L'ancien grand rabbin de France Joseph Sitruk est mort

  • A
  • A
L'ancien grand rabbin de France Joseph Sitruk est mort
@ PATRICK HERTZOG / AFP
Partagez sur :

L'ancien grand rabbin de France Joseph Sitruk est mort à 71 ans, a annoncé son entourage dimanche.

Aussi charismatique qu'intraitable sur l'orthodoxie religieuse, l'ancien grand rabbin de France Joseph Sitruk, guide spirituel de la première communauté juive d'Europe pendant plus de 20 ans, est mort dimanche à Paris à l'âge de 71 ans.

Victime d'une attaque cérébrale en 2001 et malade depuis plusieurs années, il est décédé à l'hôpital, a-t-on appris dans l'entourage du grand rabbin de France Haïm Korsia, qui fut son collaborateur et a fait part de sa "tristesse et douleur immense". Un office d'hommage aura lieu à 19h30 à la Grande synagogue de la Victoire à Paris. 

Grand rabbin pendant 20 ans. Dès l'annonce de son décès, les réactions se sont multipliées pour saluer la mémoire de ce séfarade chaleureux, né à Tunis le 16 octobre 1944, qui a exercé les fonctions de grand rabbin de 1987 à 2008. "Beaucoup de tristesse au moment où j'apprends la disparition du Grand Rabbin Joseph Haïm Sitruk Zats'al. Il fut un maître et un ami", a tweeté Gilles Berheim, qui lui avait succédé de 2009 à 2013. "Que sa mémoire soit bénie", a réagi le Conseil représentatif des institutions juives de France (Crif) dans un tweet faisant part de sa "tristesse", tout comme l'imam de Drancy, Hassen Chalghoumi, qui se souvient "de longues discussions tout au long de ces années" et des "souvenirs de Tunisie" partagés.

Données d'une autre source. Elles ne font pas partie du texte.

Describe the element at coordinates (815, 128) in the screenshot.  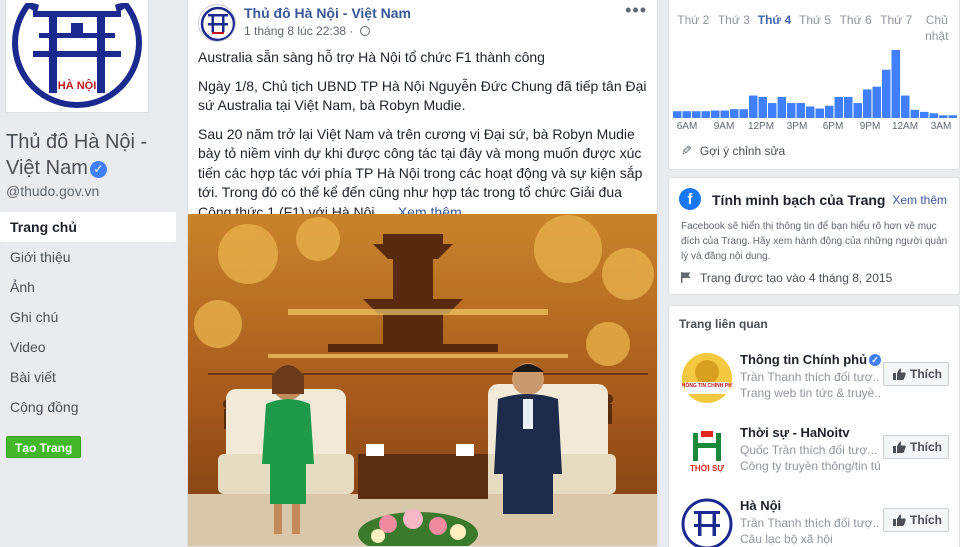
I see `hour-axis-labels: 6AM 9AM 12PM 3PM 6PM 9PM 12AM 3AM` at that location.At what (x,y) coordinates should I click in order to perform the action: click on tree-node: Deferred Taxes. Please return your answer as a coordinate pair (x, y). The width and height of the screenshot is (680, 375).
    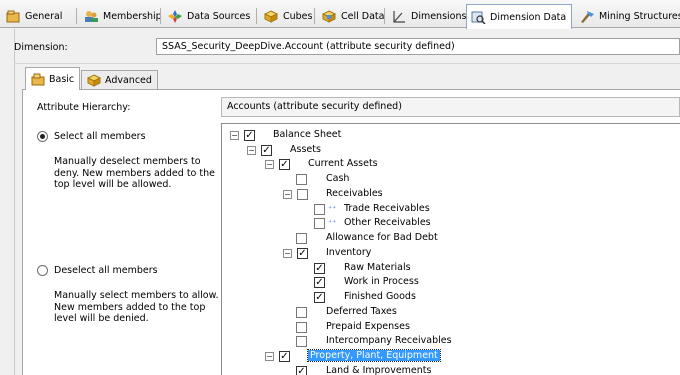
    Looking at the image, I should click on (450, 313).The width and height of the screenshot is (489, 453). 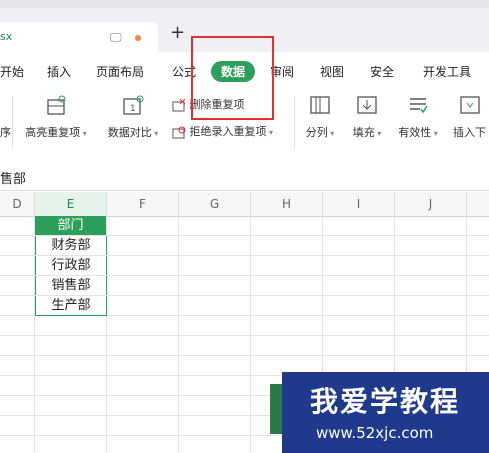 I want to click on reject-duplicates-label: 拒绝录入重复项, so click(x=228, y=132).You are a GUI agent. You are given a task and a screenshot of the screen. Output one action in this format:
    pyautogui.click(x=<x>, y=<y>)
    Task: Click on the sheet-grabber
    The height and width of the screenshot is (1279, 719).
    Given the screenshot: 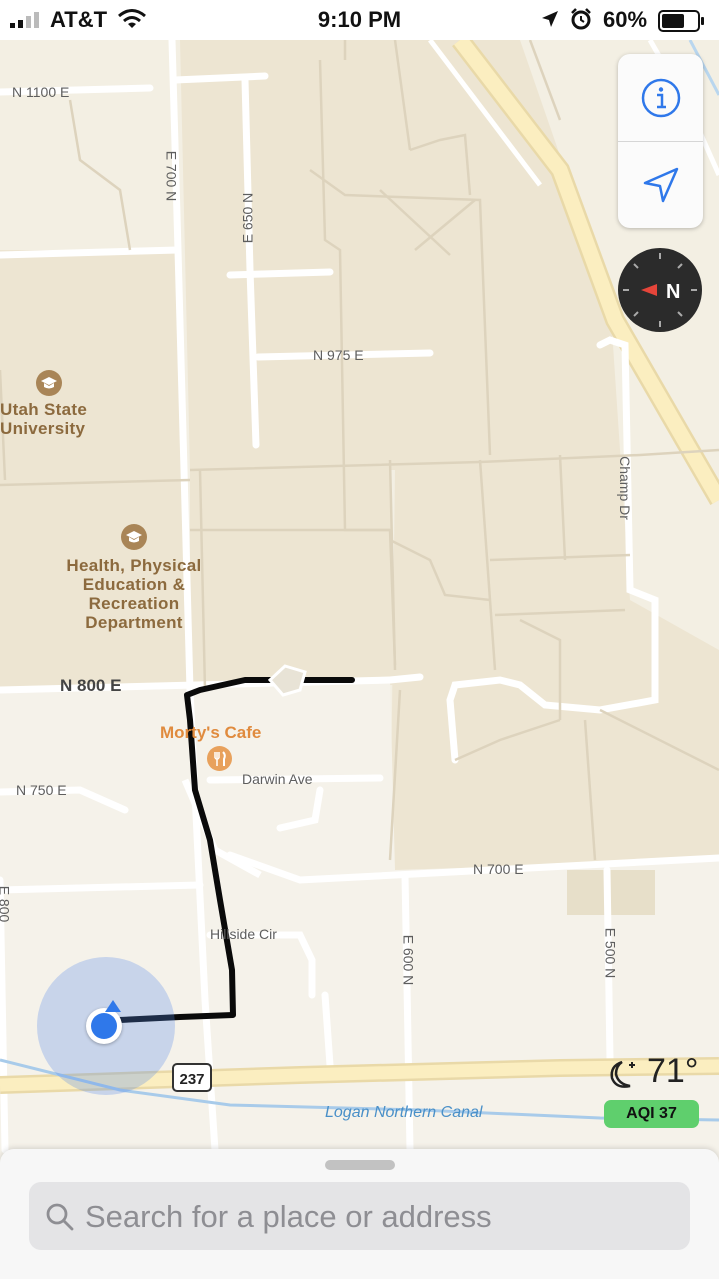 What is the action you would take?
    pyautogui.click(x=360, y=1165)
     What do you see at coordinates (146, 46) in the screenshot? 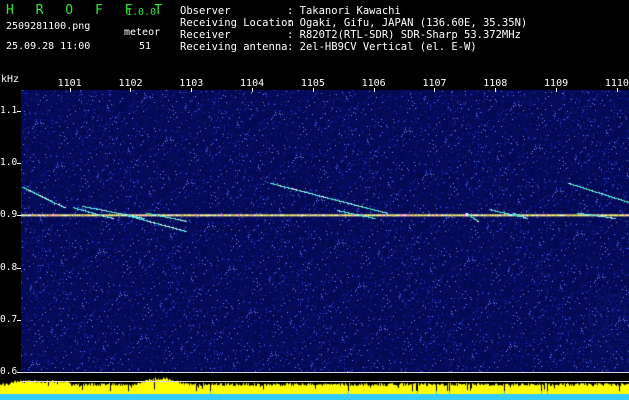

Condamnation de l'homosexualité. Ce rabbin marié et père de neuf enfants a prôné une stricte observance de la loi juive, la "halakha", se montrant intransigeant sur les conversions, les mariages mixtes, le repos du shabbat ou dans la condamnation de l'homosexualité. Il a également été critique d'une "laïcité intolérante" au risque de se heurter aux usages républicains, comme en 1994 lorsqu'il a appelé les juifs pratiquants à ne pas participer au second tour des élections cantonales, au motif qu'il coïncidait avec le premier soir de Pessah, la pâque juive. Il avait à nouveau provoqué la polémique en juin à propos de la Gay Pride de Tel Aviv, qu'il considérait comme une "tentative d'extermination morale du peuple d'Israël".